The appearance of the rare and coveted “Gobnugget” was akin to finding that Sour Diesel in a field of indicas, providing a special treat to punctuate the setlist. The monster groove ignited the night while also serving as the unofficial Chalice anthem. Rocklin, drummer Zach Velmer and percussionist Jeffree Lerner were dialed in like a groove machine, while guitarist Hunter Brown and keyboardist David Phipps provided ultra-funky accents before the band moved into the transcendent bridge section that took the crowd to a cloud. A pairing with the uplifting “Golden Gate” provided a brilliant thematic segue, as Lerner’s ace percussion blended with chiming melodies to conjure the feeling that medical marijuana could indeed help lift humanity into a new golden age.


The band’s renewed vitality surfaced again during “Grow”, with a fresh jam section that took the tune to heights not seen in years. “That was my fifth show I’ve seen with Alana and I thought it was the most patient and explorative one yet”, said one hardcore STS9er after the show. “It’s really refreshing to see Zach and Hunter really stepping up and taking control of the flow and not fighting with Murph on stage.”


“New Dawn New Day” seemed to put an exclamation point on the sentiment about the band’s revitalization. The new song features an infectious crowd pleasing groove where Brown’s lead guitar seemed to dance over the surging rhythms provided by Velmer and Rocklin, while Phipps and Lerner added the extra layers that generate STS9’s unique sonic landscape. In the end, the band’s dynamic performance showed that STS9 has rebounded magnificently from the setback of Murphy’s sudden departure and that the best may well still be to come. The triumphant set served as a climactic finale to the Chalice event and there’s no doubt that Chalice provided the grooviest kicks seen along old Route 66 in some time.

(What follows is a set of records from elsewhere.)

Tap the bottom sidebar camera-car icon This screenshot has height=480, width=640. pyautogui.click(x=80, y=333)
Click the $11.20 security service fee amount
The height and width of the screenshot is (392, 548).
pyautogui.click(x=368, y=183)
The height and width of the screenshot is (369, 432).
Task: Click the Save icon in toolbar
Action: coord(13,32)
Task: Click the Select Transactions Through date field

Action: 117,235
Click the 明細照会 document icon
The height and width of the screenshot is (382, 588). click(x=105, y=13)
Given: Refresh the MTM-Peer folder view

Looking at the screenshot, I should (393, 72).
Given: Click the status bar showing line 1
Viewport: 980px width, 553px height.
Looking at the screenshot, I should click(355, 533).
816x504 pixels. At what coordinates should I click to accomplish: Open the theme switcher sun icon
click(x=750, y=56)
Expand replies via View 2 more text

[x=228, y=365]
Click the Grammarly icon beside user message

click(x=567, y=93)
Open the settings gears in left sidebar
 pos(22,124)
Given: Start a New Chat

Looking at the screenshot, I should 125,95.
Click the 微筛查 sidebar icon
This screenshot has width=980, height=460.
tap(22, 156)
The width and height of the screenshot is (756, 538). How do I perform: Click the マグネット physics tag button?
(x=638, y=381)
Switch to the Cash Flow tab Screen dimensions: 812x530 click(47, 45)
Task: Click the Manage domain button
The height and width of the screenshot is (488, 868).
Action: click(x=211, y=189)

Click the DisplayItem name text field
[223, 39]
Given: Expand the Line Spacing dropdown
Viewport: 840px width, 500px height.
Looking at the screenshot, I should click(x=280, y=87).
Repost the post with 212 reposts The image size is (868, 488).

Greg M. Schwartz has covered music and pop culture for PopMatters since 2006. He focuses on events coverage with a preference for guitar-driven rock 'n' roll, but has eclectic tastes for the golden age of sound that is the 21st century music scene. He has a soft spot for music with a socially conscious flavor and is also an award-winning investigative reporter. Follow him on Twitter at @gms111, where he's always looking for tips on new bands or under the radar news items.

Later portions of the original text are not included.